Dataset records

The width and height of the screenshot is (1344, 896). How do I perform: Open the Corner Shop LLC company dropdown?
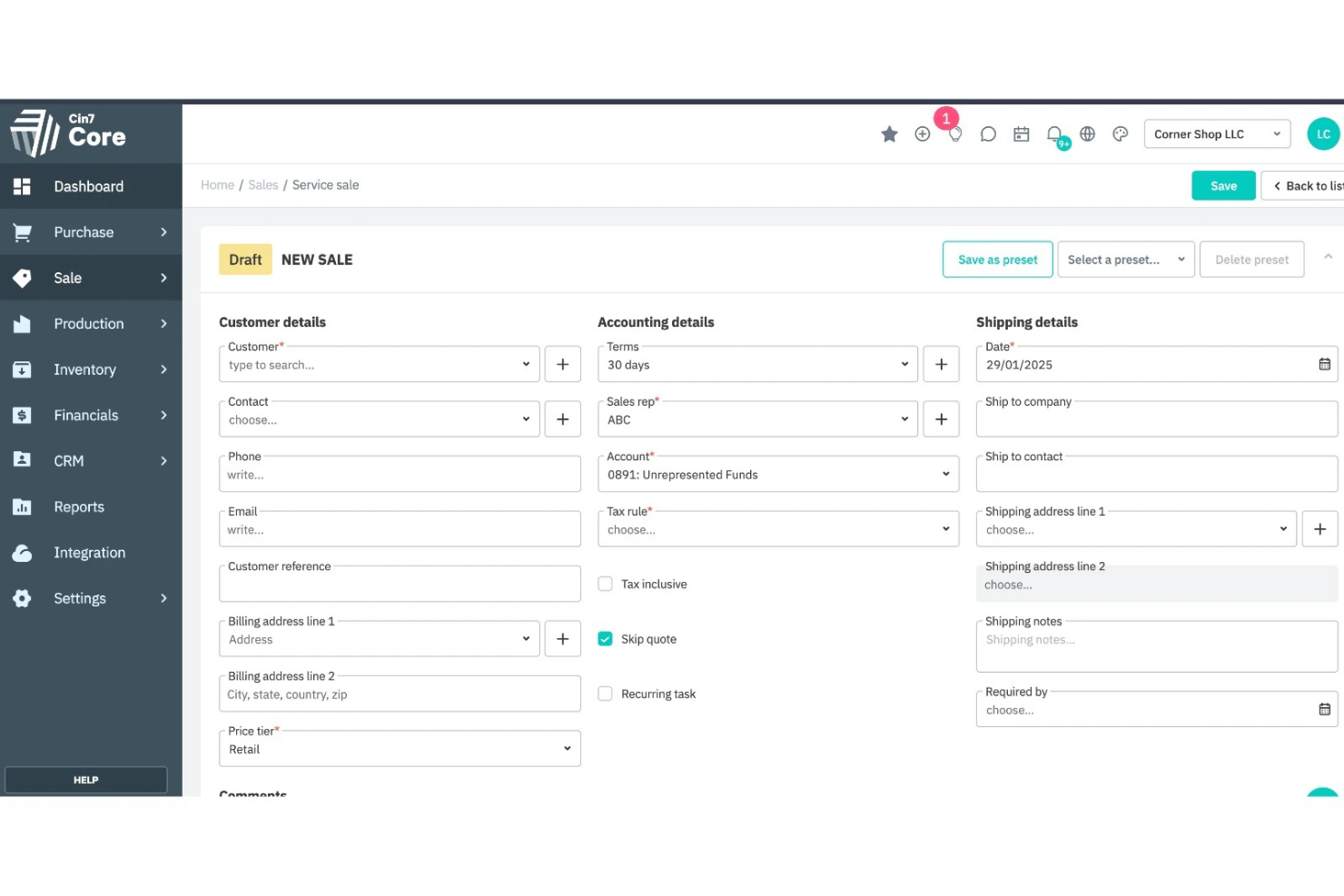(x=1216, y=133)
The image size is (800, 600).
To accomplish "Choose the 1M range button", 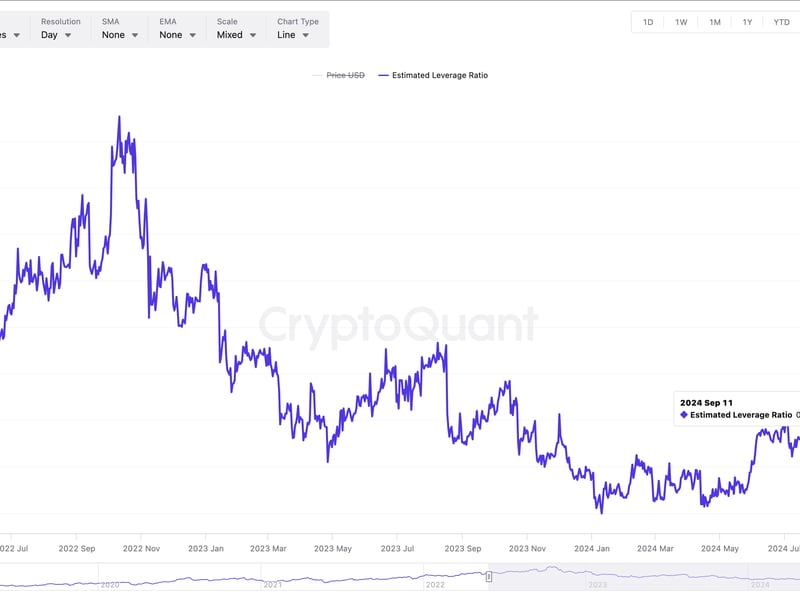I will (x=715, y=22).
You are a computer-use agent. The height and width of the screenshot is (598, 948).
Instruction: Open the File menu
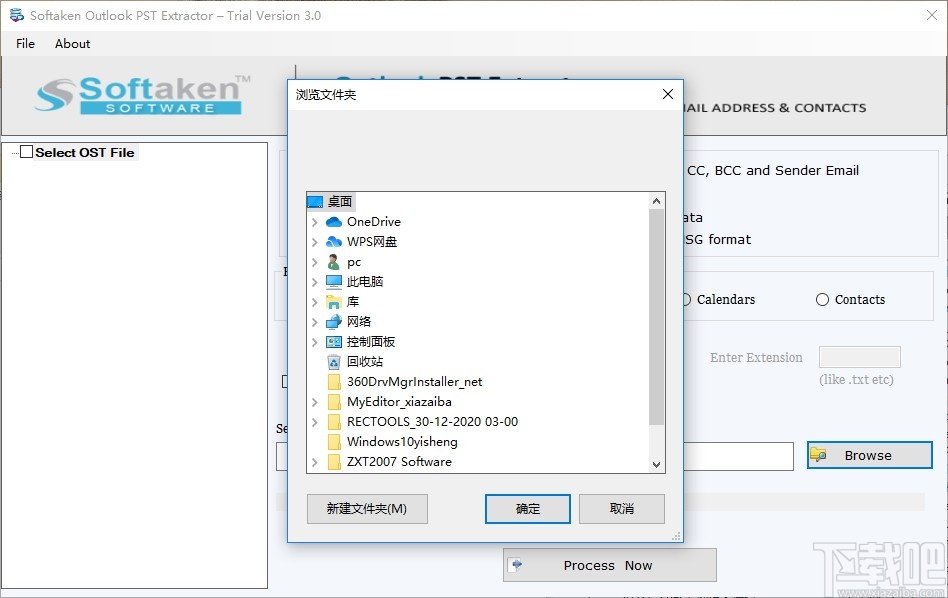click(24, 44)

Work instruction
Reproduce exactly the lines above from the one with "You are a computer-use" through the last line of the data, keeping both ends and dropping the pictures.

Written answer
You are a computer-use agent. The height and width of the screenshot is (598, 948).
Instruction: Open the File menu
click(24, 44)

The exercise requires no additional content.